In der Hausmüllverbrennungsanlage in Leverkusen wurde gezeigt, wie nicht verwertbare Siedlungsabfälle thermisch verwertet und von der AVEA GmbH & Co KG in Wärme und Strom für die Bürger*innen der Stadt Leverkusen umgewandelt werden.

Nach der Verbrennung von Hausmüll werden noch enthaltende wertvolle Metalle sortiert und aufbereitet. Die verschiedenen Sortiertechniken konnte die Gruppe am Innovationsstandort :metabolon sehen, wo die Firma Refer GmbH jährlich ca. 125.000 Tonnen sortiert, um Eisen- und Nichteisenmetalle zurückzugewinnen. Auch Bioabfallbehandlung, Sickerwasserreinigungsanlagen und Deponiegasverwertung wurden als Praxisbeispiele gezeigt und diskutiert. Die getrennte Sammlung von Bioabfällen ist in der Ukraine noch nicht verbreitet und bietet zukünftig eine große Chance zur Reduzierung der zu deponierenden Abfallmengen, bedarf aber eines umfassenden Fachaustausches und Technologietransfers.

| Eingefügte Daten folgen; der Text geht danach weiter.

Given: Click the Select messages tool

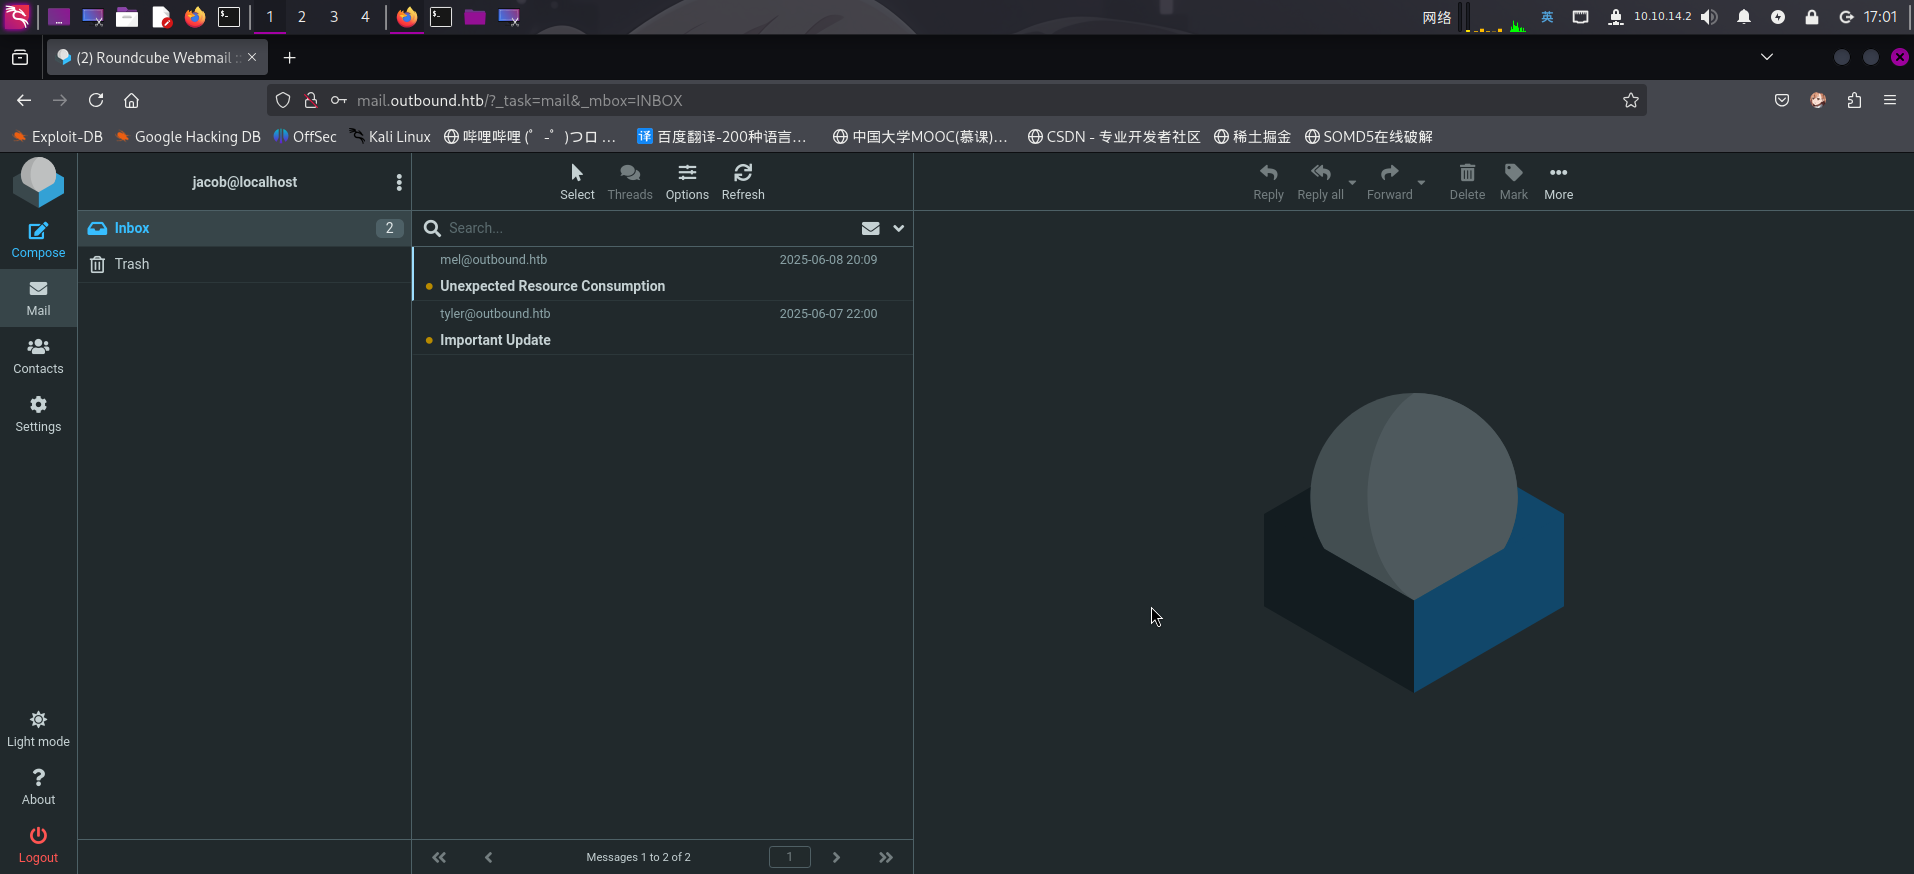Looking at the screenshot, I should [x=577, y=181].
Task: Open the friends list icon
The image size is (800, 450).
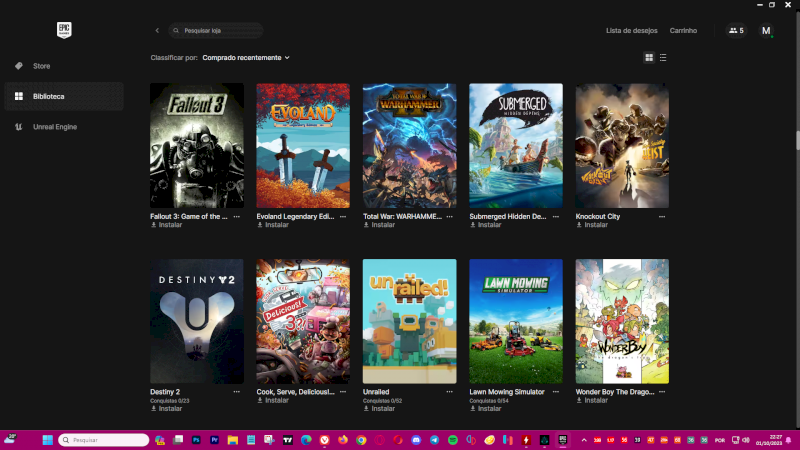Action: (x=736, y=31)
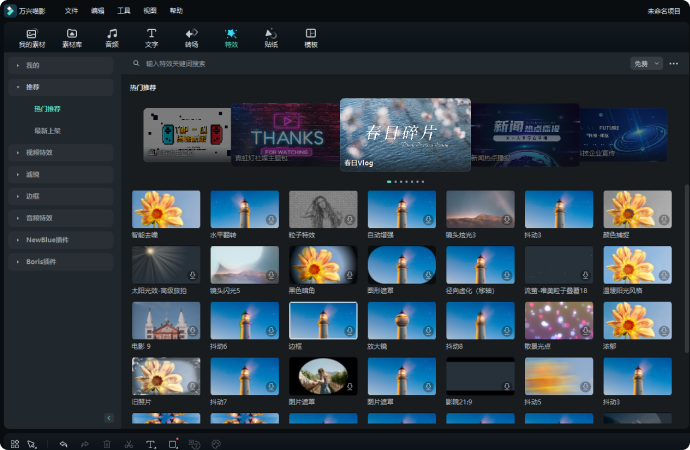Click download icon on 水平翻转 effect
Screen dimensions: 690x450
coord(270,220)
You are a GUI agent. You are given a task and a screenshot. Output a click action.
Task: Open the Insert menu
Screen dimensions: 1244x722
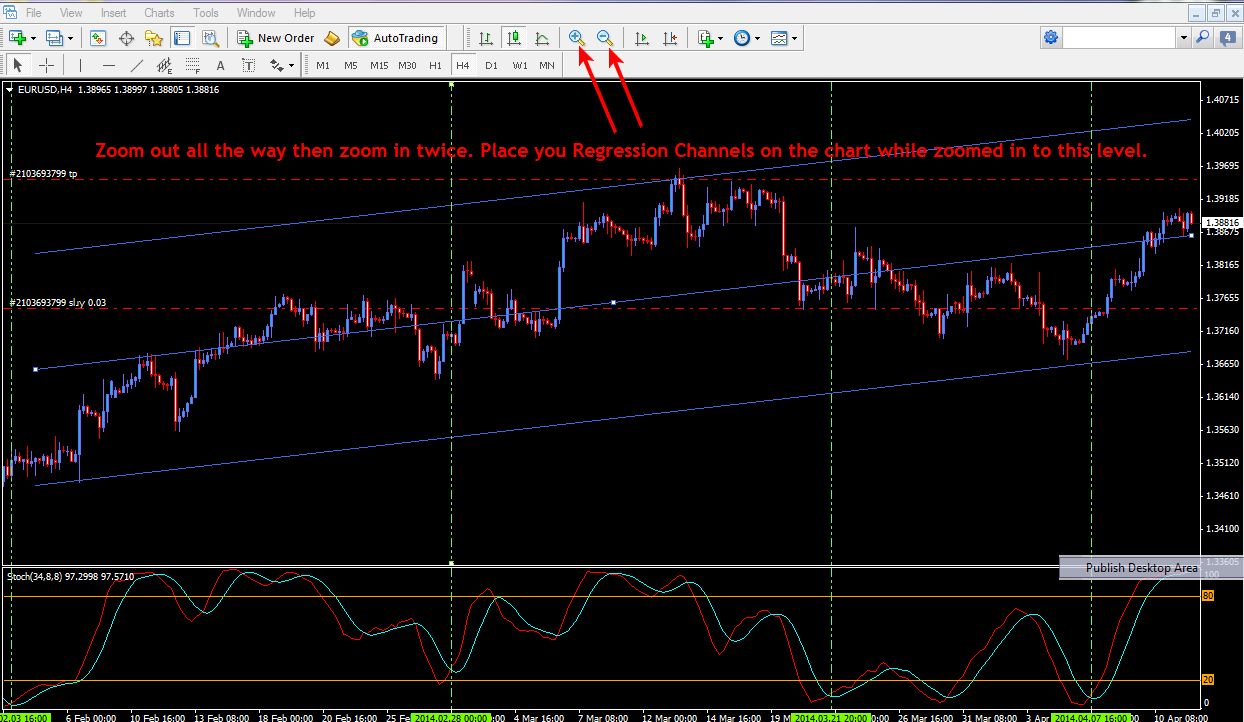pyautogui.click(x=114, y=13)
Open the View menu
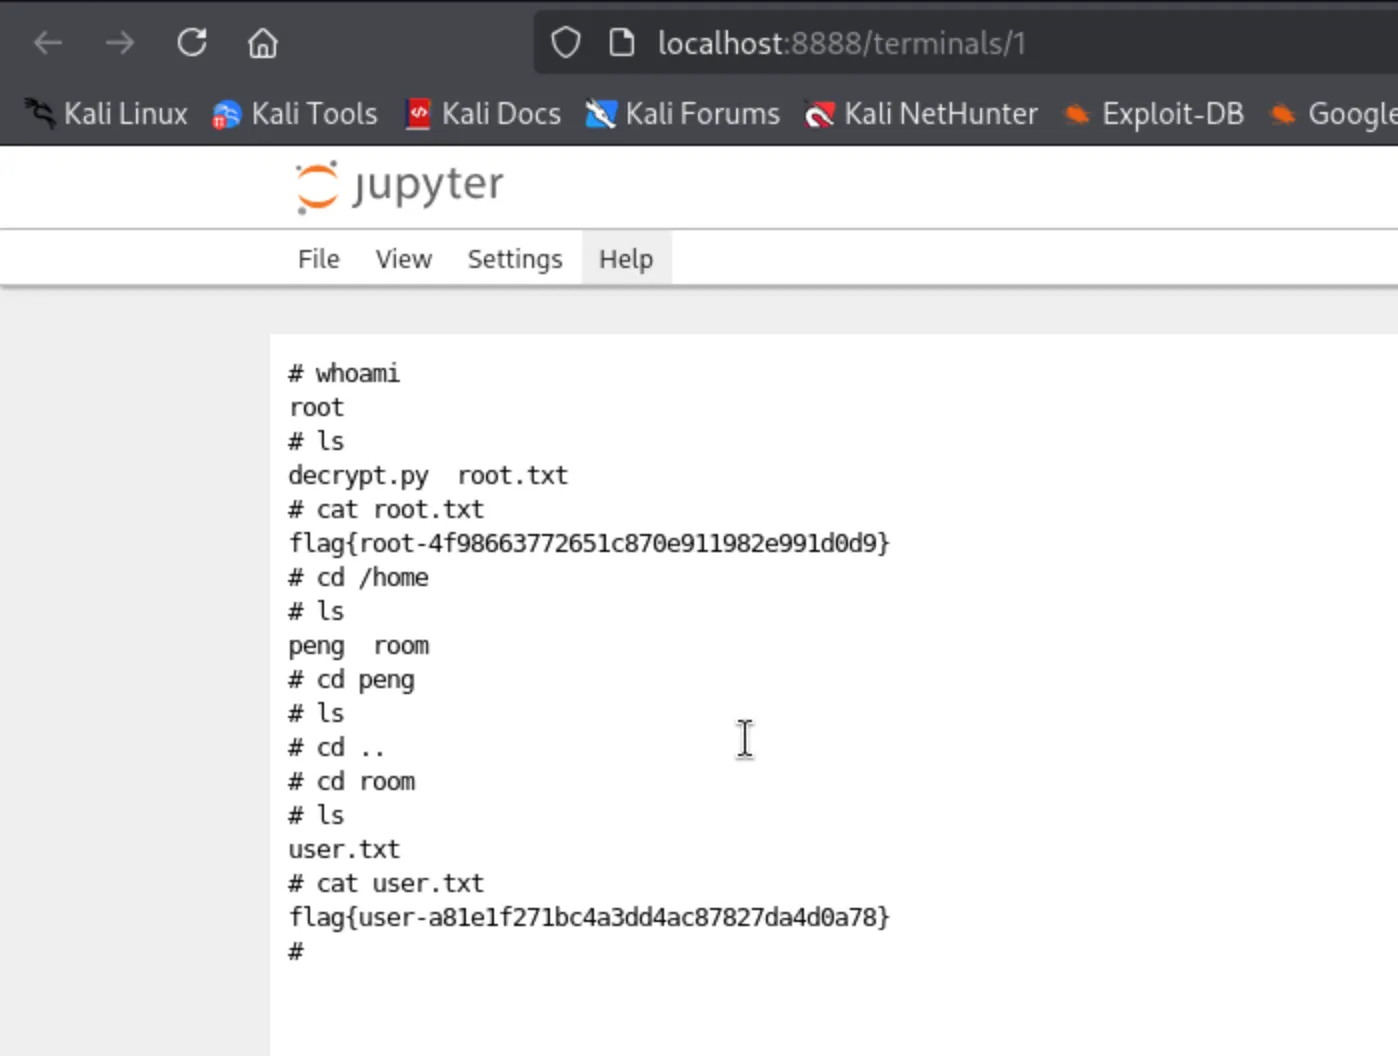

Vor Ort erfuhren die Teilnehmenden mehr über die deutsche Kreislaufwirtschaft.

Der BAV stellte auch seine Kommunikationsarbeit vor - denn die beste Technologie bringt nichts, wenn die Bürgerinnen und Bürger nicht informiert und zur richtigen getrennten Sammlung angeregt werden. 

In den kommenden Monaten wird der BAV den Aufbau einer Kreislaufwirtschaft in der Region Poltawa weiterhin fachlich begleiten. Soweit die Sicherheitslage es zulässt, ist geplant im nächsten Jahr weitere praxisorientierte Austauschmöglichkeiten für den Wissenstransfer zu organisieren.

Die durch BMUV und BMZ geförderten Projekte ergänzen sich beim fachlichen Wissenstransfer und Erfahrungsaustausch, sodass die Maßnahmen eine größere Wirkung entfalten können. Eine verbesserte Abfallwirtschaft in Poltawa führt zu mehr Umweltschutz, eine nachhaltige Stadtentwicklung und steigert die Lebensqualität für die Bürgerinnen und Bürger der vier Gemeinden. Das Pilotprojekt ist ein Vorbild für den ganzen Oblast und andere ländliche Regionen in der Ukraine.